Monday, 23 January 2017
Last updated 11 min ago
Nov 11 2005 | 8:05pm ET
By Deirdre Brennan
With the cost of fuel at the pumps hovering around $60 a barrel and fears that the war in Iraq and the recent spate of hurricanes may keep prices high in the near-term, analysts are taking a closer look at alternative energy, predicting the sector will see strong, sustainable growth in the coming years.
David Kurzman, a former alternative energy analyst and founder of New York hedge fund Kurzman Partners, thinks that this sector is ripe for growth, and is readying to launch his second fund, The Kurzman Clean Tech Fund, early next year.
"The Kurzman Clean Tech Fund is an idea that I toyed with back in June and that I've resurrected now because I think the time is right," he says. His new fund will focus on investing in alternative energy companies and complementary companies that use clean technologies, such as manufacturing, filtration and transportation firms.
"I'm going to really try to balance the investments though, not just on the sole, high-play, high-risk volatility, but also some industry leaders in clean tech."
According to Kurzman, the objective of his new fund is to make long-term, value-oriented investments that generate after-fee returns in excess of the S&P 500 Index. To this end, he will only invest in businesses that generate significant and growing free-cash flow, and he plans to use little to no leverage to achieve returns.
"In fact, I haven't used any leverage to date," he says, referring to his first fund, the Kurzman Partners fund, which had an average annual total return of 17% after fees for the period ending June 30. "I am not intending this to be a market neutral strategy. Nobody is paying me to short an index for them, they can go and do that themselves. What they are paying me for is to find really fantastic companies with even better management."
The minimum investment in the clean tech fund will be $250-$500 thousand, and Kurzman is considering a two-year lockup. "I want people to understand that they can't just put the money in and take it out." Kurzman is seeking $500 million in commitments before he officially launches the fund.
Clean & Green
So what specifically is clean technology? According to Kurzman, "It is any kind of product or service that is going to improve use of energy, water and raw materials, while minimizing the human impact on the environment."
While there are a number of other asset management firms that invest in clean technologies and alternative energy, Kurzman says that they often pay too much for a stock simply because the company they are buying into is green, not because it is a good investment.

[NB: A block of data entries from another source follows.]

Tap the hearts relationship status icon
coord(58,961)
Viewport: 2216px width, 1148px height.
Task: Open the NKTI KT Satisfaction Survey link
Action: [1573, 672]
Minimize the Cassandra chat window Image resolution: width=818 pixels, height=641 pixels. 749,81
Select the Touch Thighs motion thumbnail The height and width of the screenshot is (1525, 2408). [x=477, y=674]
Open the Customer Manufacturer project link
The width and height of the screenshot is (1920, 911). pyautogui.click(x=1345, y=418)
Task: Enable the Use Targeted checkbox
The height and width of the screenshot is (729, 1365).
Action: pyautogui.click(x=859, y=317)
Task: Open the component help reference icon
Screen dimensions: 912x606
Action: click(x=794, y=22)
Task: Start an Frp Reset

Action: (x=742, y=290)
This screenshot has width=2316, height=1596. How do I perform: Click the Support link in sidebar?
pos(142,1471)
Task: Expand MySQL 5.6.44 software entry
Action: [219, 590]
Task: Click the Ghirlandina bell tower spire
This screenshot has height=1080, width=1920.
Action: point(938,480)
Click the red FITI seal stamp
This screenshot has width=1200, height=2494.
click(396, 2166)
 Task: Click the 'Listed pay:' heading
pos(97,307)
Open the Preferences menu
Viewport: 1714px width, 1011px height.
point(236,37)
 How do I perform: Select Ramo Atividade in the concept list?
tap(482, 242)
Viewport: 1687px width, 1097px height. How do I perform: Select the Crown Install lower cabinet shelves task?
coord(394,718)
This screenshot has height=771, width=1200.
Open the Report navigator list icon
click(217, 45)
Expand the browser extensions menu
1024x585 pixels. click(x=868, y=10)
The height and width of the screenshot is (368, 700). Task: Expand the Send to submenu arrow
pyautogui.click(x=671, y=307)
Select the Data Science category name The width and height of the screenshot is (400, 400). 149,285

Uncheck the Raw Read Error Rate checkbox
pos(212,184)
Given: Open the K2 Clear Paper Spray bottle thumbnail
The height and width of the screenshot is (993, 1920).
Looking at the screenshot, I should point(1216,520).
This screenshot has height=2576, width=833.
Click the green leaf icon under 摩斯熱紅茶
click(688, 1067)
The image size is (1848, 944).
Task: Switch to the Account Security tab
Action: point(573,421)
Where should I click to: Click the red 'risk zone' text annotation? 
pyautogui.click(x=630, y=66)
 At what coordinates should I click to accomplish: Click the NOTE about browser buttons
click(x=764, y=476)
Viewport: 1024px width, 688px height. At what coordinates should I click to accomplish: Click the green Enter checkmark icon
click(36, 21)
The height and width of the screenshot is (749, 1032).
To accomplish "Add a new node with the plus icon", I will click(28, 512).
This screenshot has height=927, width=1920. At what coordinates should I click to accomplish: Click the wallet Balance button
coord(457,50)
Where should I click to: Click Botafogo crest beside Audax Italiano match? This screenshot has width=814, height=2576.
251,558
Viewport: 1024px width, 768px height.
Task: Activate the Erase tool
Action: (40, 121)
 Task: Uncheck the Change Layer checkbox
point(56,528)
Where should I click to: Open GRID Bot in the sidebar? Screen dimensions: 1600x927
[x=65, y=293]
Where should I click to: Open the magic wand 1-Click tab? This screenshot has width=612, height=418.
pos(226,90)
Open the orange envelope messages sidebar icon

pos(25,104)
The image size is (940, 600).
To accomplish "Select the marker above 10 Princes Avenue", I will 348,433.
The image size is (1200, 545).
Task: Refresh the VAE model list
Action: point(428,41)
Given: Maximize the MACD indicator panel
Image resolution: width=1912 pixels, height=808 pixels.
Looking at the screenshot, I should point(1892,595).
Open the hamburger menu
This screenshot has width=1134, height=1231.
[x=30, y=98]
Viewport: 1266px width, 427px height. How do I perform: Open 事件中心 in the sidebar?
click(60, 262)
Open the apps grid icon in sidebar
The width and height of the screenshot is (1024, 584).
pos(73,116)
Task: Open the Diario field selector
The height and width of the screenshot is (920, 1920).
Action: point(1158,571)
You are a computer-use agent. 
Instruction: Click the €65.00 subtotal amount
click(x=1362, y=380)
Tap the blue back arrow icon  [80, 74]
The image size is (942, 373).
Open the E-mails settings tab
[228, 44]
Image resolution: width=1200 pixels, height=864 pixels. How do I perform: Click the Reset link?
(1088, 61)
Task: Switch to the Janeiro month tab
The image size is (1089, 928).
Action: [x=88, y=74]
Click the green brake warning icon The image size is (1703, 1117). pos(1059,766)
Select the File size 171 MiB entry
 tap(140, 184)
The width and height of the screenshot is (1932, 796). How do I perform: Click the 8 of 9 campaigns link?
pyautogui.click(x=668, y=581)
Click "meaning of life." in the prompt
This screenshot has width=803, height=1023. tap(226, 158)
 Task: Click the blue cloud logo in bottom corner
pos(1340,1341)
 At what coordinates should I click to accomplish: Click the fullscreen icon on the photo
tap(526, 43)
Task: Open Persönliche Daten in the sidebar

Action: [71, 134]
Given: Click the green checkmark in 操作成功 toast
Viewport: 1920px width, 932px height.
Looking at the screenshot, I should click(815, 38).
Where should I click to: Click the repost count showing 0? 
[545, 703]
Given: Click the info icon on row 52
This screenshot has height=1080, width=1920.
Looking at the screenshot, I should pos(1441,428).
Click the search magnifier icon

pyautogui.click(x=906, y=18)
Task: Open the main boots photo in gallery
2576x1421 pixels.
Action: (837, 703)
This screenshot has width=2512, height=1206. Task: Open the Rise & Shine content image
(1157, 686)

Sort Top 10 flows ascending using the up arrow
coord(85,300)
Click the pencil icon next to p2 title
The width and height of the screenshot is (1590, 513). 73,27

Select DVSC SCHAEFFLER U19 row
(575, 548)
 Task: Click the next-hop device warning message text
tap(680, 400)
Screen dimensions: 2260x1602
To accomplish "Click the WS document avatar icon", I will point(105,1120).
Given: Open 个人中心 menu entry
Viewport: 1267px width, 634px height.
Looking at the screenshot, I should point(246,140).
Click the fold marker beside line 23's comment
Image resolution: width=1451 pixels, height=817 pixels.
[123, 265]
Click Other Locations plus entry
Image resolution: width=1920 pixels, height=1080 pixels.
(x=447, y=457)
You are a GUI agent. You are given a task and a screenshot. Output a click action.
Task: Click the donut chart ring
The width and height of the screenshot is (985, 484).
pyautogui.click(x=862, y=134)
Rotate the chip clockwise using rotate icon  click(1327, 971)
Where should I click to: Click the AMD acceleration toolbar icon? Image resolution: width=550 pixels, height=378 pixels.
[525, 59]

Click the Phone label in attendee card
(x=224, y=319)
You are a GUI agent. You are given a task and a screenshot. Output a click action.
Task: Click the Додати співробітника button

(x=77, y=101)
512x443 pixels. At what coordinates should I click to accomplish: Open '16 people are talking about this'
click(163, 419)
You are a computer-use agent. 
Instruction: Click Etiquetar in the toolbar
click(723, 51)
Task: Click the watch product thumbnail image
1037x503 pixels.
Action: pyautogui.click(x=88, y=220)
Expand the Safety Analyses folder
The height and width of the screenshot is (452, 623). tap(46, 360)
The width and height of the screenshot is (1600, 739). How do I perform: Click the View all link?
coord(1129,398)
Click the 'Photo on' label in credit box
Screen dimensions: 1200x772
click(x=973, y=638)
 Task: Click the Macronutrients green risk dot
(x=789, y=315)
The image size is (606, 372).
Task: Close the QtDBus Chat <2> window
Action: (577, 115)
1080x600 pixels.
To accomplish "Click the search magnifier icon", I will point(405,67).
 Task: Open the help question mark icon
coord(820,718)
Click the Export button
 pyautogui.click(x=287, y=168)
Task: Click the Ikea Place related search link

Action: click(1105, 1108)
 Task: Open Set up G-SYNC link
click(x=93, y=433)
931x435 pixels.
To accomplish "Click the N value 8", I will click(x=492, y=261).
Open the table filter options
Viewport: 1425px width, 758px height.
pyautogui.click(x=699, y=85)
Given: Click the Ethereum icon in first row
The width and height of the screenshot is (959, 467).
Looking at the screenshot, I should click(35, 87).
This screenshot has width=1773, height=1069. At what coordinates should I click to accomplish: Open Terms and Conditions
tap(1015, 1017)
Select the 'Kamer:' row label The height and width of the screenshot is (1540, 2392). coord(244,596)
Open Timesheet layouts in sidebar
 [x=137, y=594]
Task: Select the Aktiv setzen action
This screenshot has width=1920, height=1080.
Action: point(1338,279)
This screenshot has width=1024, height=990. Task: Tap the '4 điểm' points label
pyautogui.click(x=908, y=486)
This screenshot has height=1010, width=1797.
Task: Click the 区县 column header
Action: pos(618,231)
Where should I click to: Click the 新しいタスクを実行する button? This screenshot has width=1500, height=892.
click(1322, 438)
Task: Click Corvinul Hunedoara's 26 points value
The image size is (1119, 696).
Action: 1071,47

"We are all trying to do the same thing. We're trying to minimize our impact on the environment…I think that's an admirable thing, but a lot of investors chase after that and are willing to pay obscene valuations for effectively what are biotech-like valuations," he says, referring to the incredible potential margins in that sector.
"I consider myself a rational investor in clean technologies. I'm not going to pay for technologies just because there is a tailwind around them," explains Kurzman. "I look for things that have staying power, because I hope to stay in these names for a very long period, which for some people is 12 months, but for me it's more like 5 to 10 years."
Strategy: Net-Long Bias
Kurzman doesn't restrict himself to using certain strategies, but both his current fund and his soon-to-be launched clean tech fund will employ a net-long bias. "But I do short," he chuckles. "Right now I have exactly one short and about 19 longs." He says that he lets market conditions and his ability to find new ideas influence how net long he is. "I'm not going to say some arbitrary number, that's not investing, that's gambling."
Kurzman sums up his investment philosophy as taking a private equity mentality and using it in public equity investing. "And because I'm willing to hold these stocks for very long times —my favorite period is forever —I can take advantage of the volatility," he says. "I like volatility, whereas most hedge fund managers try to hedge it out, I don't. [Volatility] gives me opportunities to buy low and sell high."
Another tactic Kurzman isn't afraid of employing is holding cash. "I always try to keep some dry powder," he says. "Back in September I was about 10-15% cash. Today I'm about 25% cash. I'm just not finding enough good ideas."
Unlike most hedge fund managers, who consider risk something that you take, Kurzman waxes philosophic on the issue.
"Some people say risk management should be about hedge this, the actions that you take. I think risk management is as much about the actions that you don't take."
"I like to joke that I will wait and wait and wait for a clear shot on goal. And the analogy I use is that I'm taking a penalty kick, a straight on penalty kick at the goal, and the goalie is off getting a latte."
He admits, however, that there are some opportunities that he "missed" out on because he was not willing to bend his investment requirements. One example is Blackboard, an educational software company which had over $80 million in cash at the time he looked at it.
"They were a $12 dollar stock, they were throwing off free excess cash flow, but they weren't quite cheap enough, I wanted them at $10," he says. Today their stock is at $27 per share.
"A lot of people would say that I missed it, but because it didn't meet my criteria, I don't feel like I missed a thing. I'm very conscious of not losing money, so if I miss some opportunities, that's fine with me."
Kurzman sums up his approach. "I don't look at slow-growth, no-growth, shrinking companies. I do look at profitable companies. I don't just buy anything, I'm highly selective. I don't buy at unreasonable valuations. It's the things you don't do."